ゆき姉があんまり酔わないうちに話しとくか。俺ね、四月…」
「ストップっ!ね、もう話ちゃうの?もっと後でもよくない?
ねーねー、うちら明日デビューするんだよ?もうちょっと、明日からの話をしようよ!」
雪見には、まだ心の準備が出来てなかった。
閉店時間の十時半までに話を聞いて、泣いて、泣きやんで、涙を拭いて
何事も無かった顔をして店を出るには、もう本題に入らなければ間に合わない。
だが、ここで時間を気にして泣くよりも、家に帰ってから思う存分泣いた方が良いと判断し、
引き延ばし作戦に出ることにした。
「なんか信じらんないよね!明日から歌番組とかに私達が出るんだよ?
まぁ健人くんはテレビの中の人だから、そんなに違和感無いだろうけど
私なんて、つい何ヶ月か前まで猫追っかけて、草むらとかにいた人なんだから!
学生時代の同期とか、テレビ見てビックリするだろうなぁー!
あー、またドキドキしてきちゃった!明日の歌番組…。
いきなりの生放送って、事務所も冒険し過ぎでしょ!失敗したらどうしよう!」
一人で喋りまくり、明日の事を考えたら本当に緊張してきた。
その時、ガタンと木の床に音を響かせて健人が席を立つ。
そしておもむろに雪見の後ろに回り、そっと背後から雪見を抱き締めた。
「大丈夫。俺が付いてるじゃん!俺たち一心同体だろ?
『YUKIMI&』には必ず『SJ』が一緒についてんだから、大丈夫だよ。
…俺さ。四月になったらニューヨークへ、芝居の勉強に行こうと思ってんだ。」
「えっ!?」
初耳だった。抱き締められ、耳元でささやかれた優しい言葉の余韻に浸る間もなく、
雪見の頭が混乱し始める。
健人がいなくなるってこと…?
突然もたらされた『話しておきたい事』は、出来ちゃった結婚ではなかったにしても、
健人が雪見の前からいなくなるという事実に、何ら変わりはなかった。
「嘘でしょ?そんな話聞いてない!」
真後ろの健人を振り向き、ガッと腕を掴んで離さなかった。
「ごめん!ずっと事務所を説得してスケジュール調整してたから…。
でもやっと四月から時間をもらえたんだ!
仕事の合間にするレッスンじゃなくて、芝居の稽古だけに二ヶ月半どっぷり浸かれるんだよ!」
「え?二ヶ月半?四、五…なーんだ!六月の後半には帰って来るんじゃない!
あービックリしたぁ!もう、脅かさないでよね!
『きちんと話しておきたい事がある』なんて真面目な顔して言うから、私てっきり…。
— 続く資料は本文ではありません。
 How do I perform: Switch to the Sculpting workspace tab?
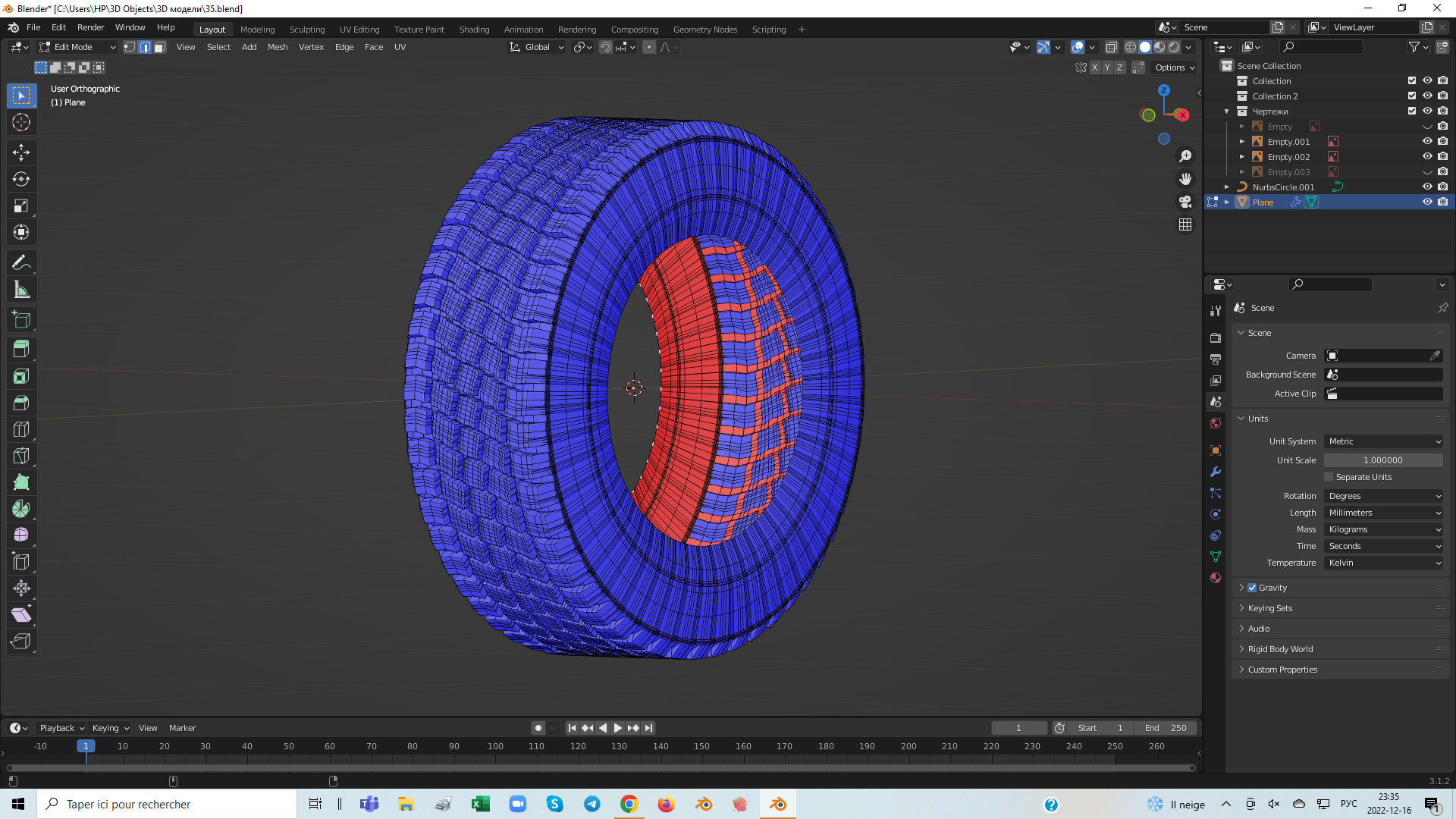(x=306, y=30)
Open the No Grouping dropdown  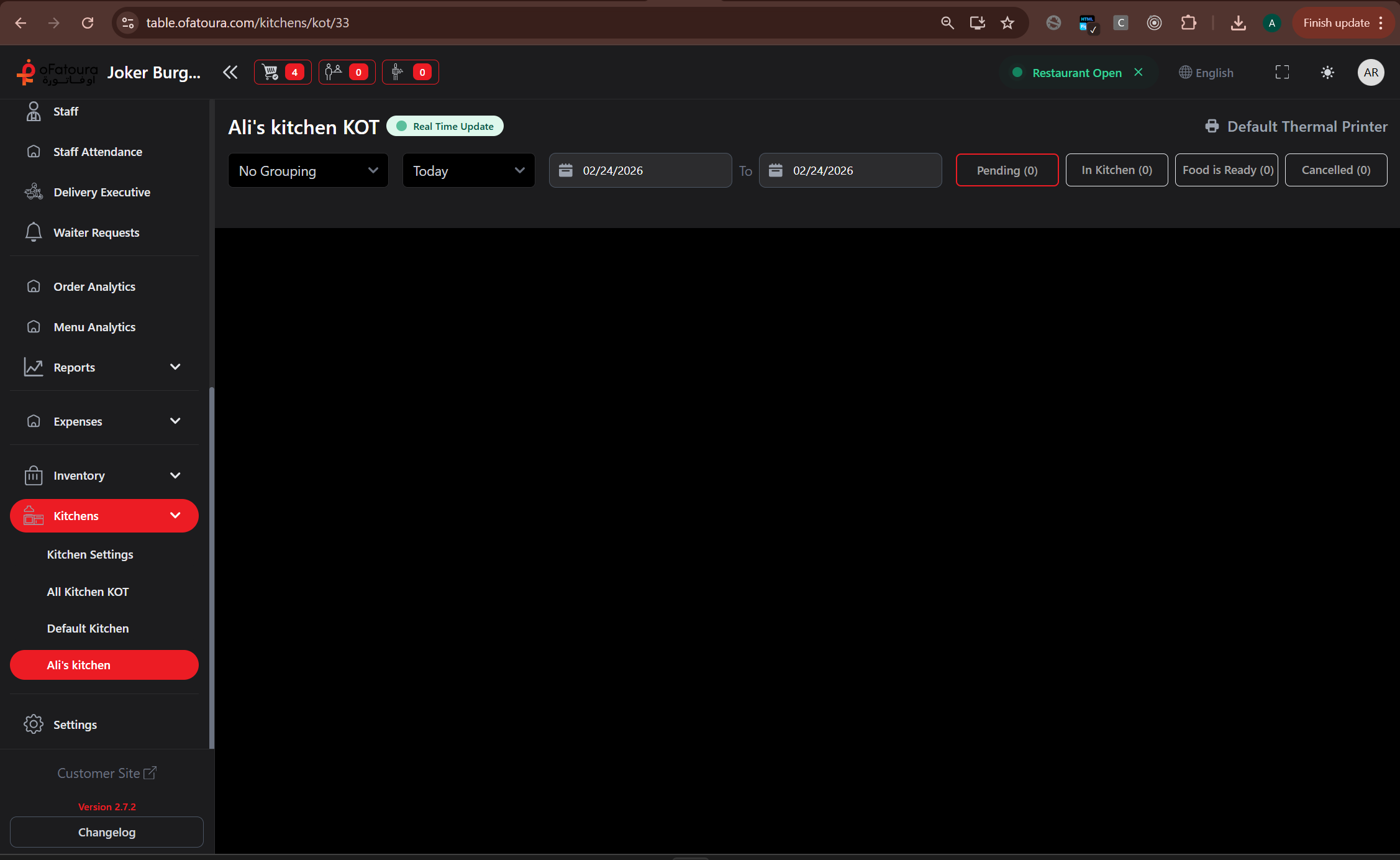click(308, 170)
」
「てっきり…って、何の話だと思ったの?」
健人が再び席につき、雪見のグラスと自分のグラスにワインを注いだ。
「い、いや別に…。あー、なんだか今頃お腹空いてきちゃった!
今何時?もったいないから、急いで食べよ!
えーっ!?これ、めっちゃ美味しい!あったかいうちに食べれば良かったぁ!」
すっかりいつもの雪見に戻り、「幸せー!」と言いながら料理をパクつく姿を、
今度は健人がワイン片手に頬杖ついてクスッと笑いながら、さっきからずっと眺めてる。
「やっぱ、決めた!」
「え?何が?」
「俺と一緒にニューヨークに行こう!」
「ええーっ!?」
健人からの突然の誘いに、雪見はデザートのスプーンを落としそうになる。
だが健人の誘いは、それだけには留まらなかった。